Vorco NZ experienced a critical incident on June 16, 2021 affecting Core Network and Internet & WAN Access, lasting 9h 59m. The incident has been resolved; the full update timeline is below.
Affected components
Update timeline
- investigating Jun 16, 2021, 11:22 PM UTC
One of our core routers has unexpectedly reloaded. Customers connected to this router will experience a loss of service while it reloads. We are investigating this with our hardware vendor urgently.
- identified Jun 17, 2021, 12:01 AM UTC
The router has come back online. Still investigating the cause.
- identified Jun 17, 2021, 01:12 AM UTC
The router has crashed again. We believe we have found the cause.
- identified Jun 17, 2021, 01:14 AM UTC
The router has come back online. We are preparing mitigation steps to restore stability.
- identified Jun 17, 2021, 01:15 AM UTC
The router has crashed again. We are continuing to prepare mitigation steps as quickly as possible.
- monitoring Jun 17, 2021, 01:17 AM UTC
The router has come back online. We have applied mitigation steps and are now monitoring.
- monitoring Jun 17, 2021, 01:24 AM UTC
The affected router has now been stable for just under 2 hours. At this stage, the cause appears to be a software bug, and our equipment vendor is examining crash dumps. We will likely require a further outage overnight to apply software updates or further investigate the cause if our vendor requires us to do so.
- resolved Jun 17, 2021, 08:36 AM UTC
The router has remained stable since 1145 when temporary mitigation steps were applied. An emergency maintenance window starting at midnight will be posted shortly so that we can attempt a permanent fix.

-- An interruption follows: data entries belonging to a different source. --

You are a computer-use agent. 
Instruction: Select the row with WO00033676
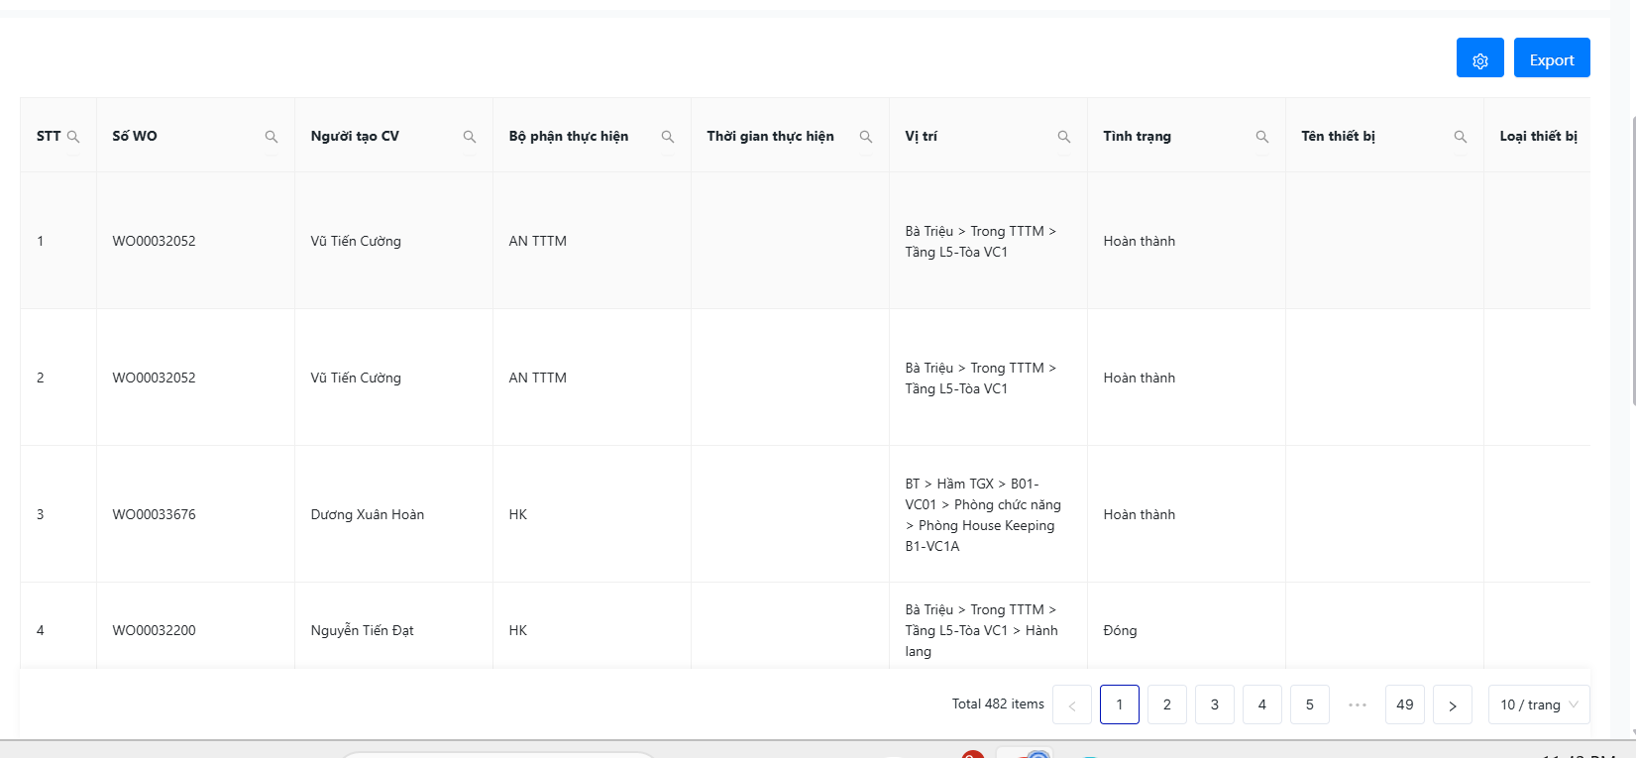[x=154, y=514]
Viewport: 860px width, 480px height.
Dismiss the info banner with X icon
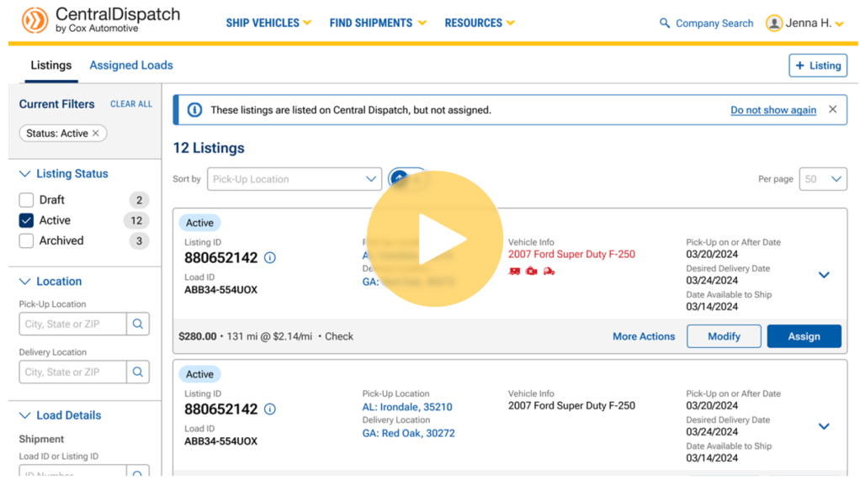pos(832,109)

- postmortem Jun 22, 2021, 06:05 AM UTC
# Summary Post incident analysis has confirmed that this outage was caused by a software bug in one of our core routers at our AKL4 \(Mount Eden\) core site. Our equipment vendor \(Cisco\) has provided updated software which includes a bugfix to prevent reoccurrence. We installed the software update during the overnight maintenance window on the 18th of June. # Full Details The software bug was triggered when a customer moved offices and their connection migrated from our AKL3 \(Mayoral Drive\) site to AKL4 \(Mount Eden\). Customers relocating is a normal activity that happens daily without incident. However, in this instance a specific combination of factors led to entire chassis crash followed by a reboot which takes just over 10 minutes. The router crashed three times in total. After the first crash \(10:37 am\) we identified an approximate cause but not the specific customer triggering the bug and began reviewing differentials against backups. Whilst we were examining backups the router crashed a second time \(11:17 am\). Just as the third crash occurred \(11:34 am\), we identified the specific customer we suspected was triggering the bug and prepared commands ready to disconnect their service as soon as the router came back online. After disconnecting that customer, the router remained stable. We then opened a critical support case with our equipment vendor \(Cisco\) to have them examine our crash logs to determine the cause and provide a bugfix. Throughout the afternoon we worked with Cisco to confirm exactly what bug we had hit, and Cisco provided us with an updated software version containing a fix a few hours later. The updated software version was installed just after midnight and then at 1am we brought the customer back online without further incident. We are proud of our network stability and know that our customers value that stability. When services outages do occur, we take them very personally. We hope that by being transparent when things go wrong, our customers will continue to see us as a trusted partner.